US pipeline company SemGroup rejects rival Plains unsolicited $1 billion bid
25 Oct 2011
US pipeline company SemGroup Corp yesterday rejected an unsolicited $1 billion bid from rival Plains All American Pipeline LP.
SemGroup said that Plains first submitted a takeover proposal on 6 October and again submitted the same proposal on 21 October offering to pay $24 a share in cash, a mere 2-per cent premium over SemGroup stock's closing price of $23.56 on 21 October.
''Consistent with its fiduciary duties, and in consultation with its independent financial and legal advisors, the SemGroup board previously reviewed the unsolicited proposal and determined that it substantially undervalued the Company,'' said SemGroup in a statement.

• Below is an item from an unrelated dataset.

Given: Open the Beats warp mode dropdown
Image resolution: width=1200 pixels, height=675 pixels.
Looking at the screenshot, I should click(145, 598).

It also noted that the proposal was opportunistic and not compelling as it fails to adequately reflect SemGroup's bright prospects for stockholder value creation, it added.
SemGroup, once the 14th-largest privately held US company, owns a 620-mile pipeline network in Kansas and Oklahoma and a 51-per cent stake in a 527-mile pipeline that transports crude oil from Colorado to Oklahoma.
Tulsa, Oklahoma-based SemGroup agreed in August to sell its natural-gas liquids unit SemStream to NGL Energy for about $276 million in cash and stock.